Shingles is generally and age-related disease that affects the nerves. It is more prevalent in adults over the age of 50 and the risk of getting shingles continues to increase with age. As is the case with any illness, it can be challenging and stressful to care for a loved one who is dealing with shingles. Understanding of the basics about shingles and how it impacts the body can help caregivers to know what their loved ones need as they work through it and attempt to heal.
Shingles, also known as herpes zoster, occurs when the varicella zoster virus (VZV) is reactivated in the nerve cells and typically develops into a painful rash. This is the same virus that causes chickenpox that so many of us had as children. The varicella zoster virus can remain within the body and can become active again in adulthood causing shingles.
Shingles impacts nerves throughout the body and causes a rash or blisters on the skin. Common symptoms of shingles are as follows:
The pain associated with shingles can be severe and debilitating. Older adults often experience more extreme cases of shingles which can last for significant periods of time and be difficult to deal with.
A case of shingles can stick around for a few weeks (often between three and five). It is important that seniors and their caregivers keep a close eye on how things are going to make sure they can detect any changes in the progression of the disease. This helps to manage the development of the symptoms and handle any complications that may arise. If pain and distress become unmanageable, it is likely time to seek the help of a medical professional.
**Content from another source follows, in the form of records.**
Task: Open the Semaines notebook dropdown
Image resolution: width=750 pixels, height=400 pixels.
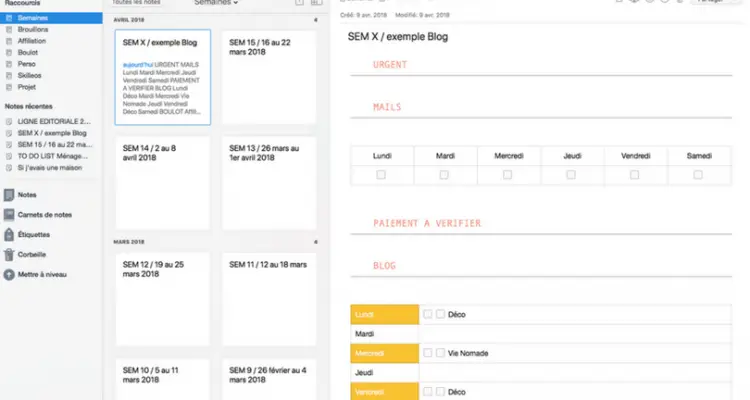Action: [x=216, y=3]
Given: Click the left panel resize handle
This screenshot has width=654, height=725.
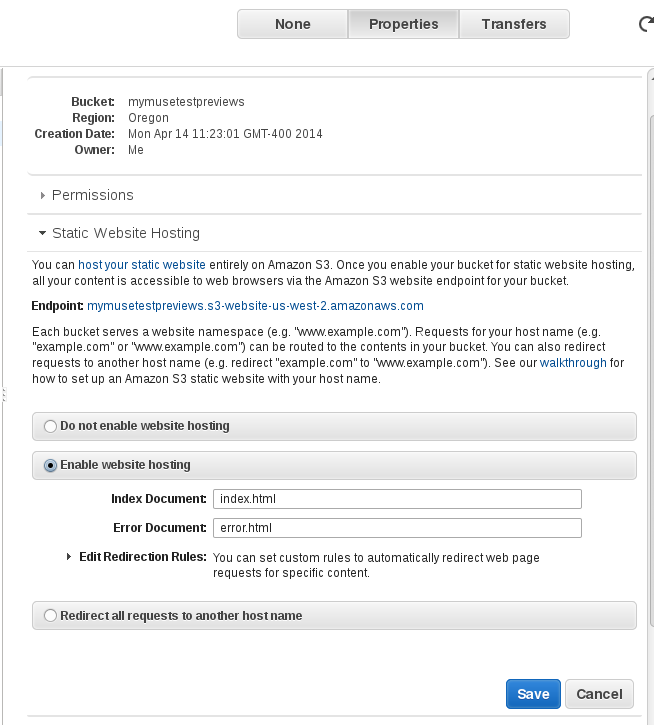Looking at the screenshot, I should (3, 393).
If you are caring for a senior loved one with shingles, there are some things that can help guide the way to help you care for and support them. When a case of shingles is active, there are some measures to take to protect others and to ease the discomfort until the pain and rash subsides.
In terms of preventing the spread of shingles to others, it is important to keep the rash covered and avoid touching or scratching it. Shingles can be passed through direct contact to anyone who has not already had chickenpox and built up an immunity to the virus. Hands should also be washed often and contact with vulnerable individuals should be prevented until the rash has crusted.
Talking to a doctor can illuminate strategies that might help ease the pain and manage the symptoms of shingles in a safe way for the affected individual. Things such as soothing baths, lotions, loose clothing, and cold compresses are easy to implement and can often help to provide a little relief.
Shingles can be a painful and difficult thing to deal with, but with some support and care seniors can manage their symptoms and get through.
Generally, the most effective way to prevent shingles is by getting vaccinated. Although this method is not always 100% effective, research shows that a full shingles vaccination is up to 90% effective in preventing shingles and Postherpetic Neuralgia (PHN), which is a chronic condition that can follow shingles in the form of an intensely painful rash.
There are two types of vaccine options to help prevent shingles for older adults in Canada.
Shingrix is a non-living vaccine that is administer in two doses and is recommended for people age 50 and older. It generally offers 5 or more years of protection.
Zostavax is a live vaccine which is given as a single injection, is recommended for people age 60 and older, and also provides roughly 5 years of protection.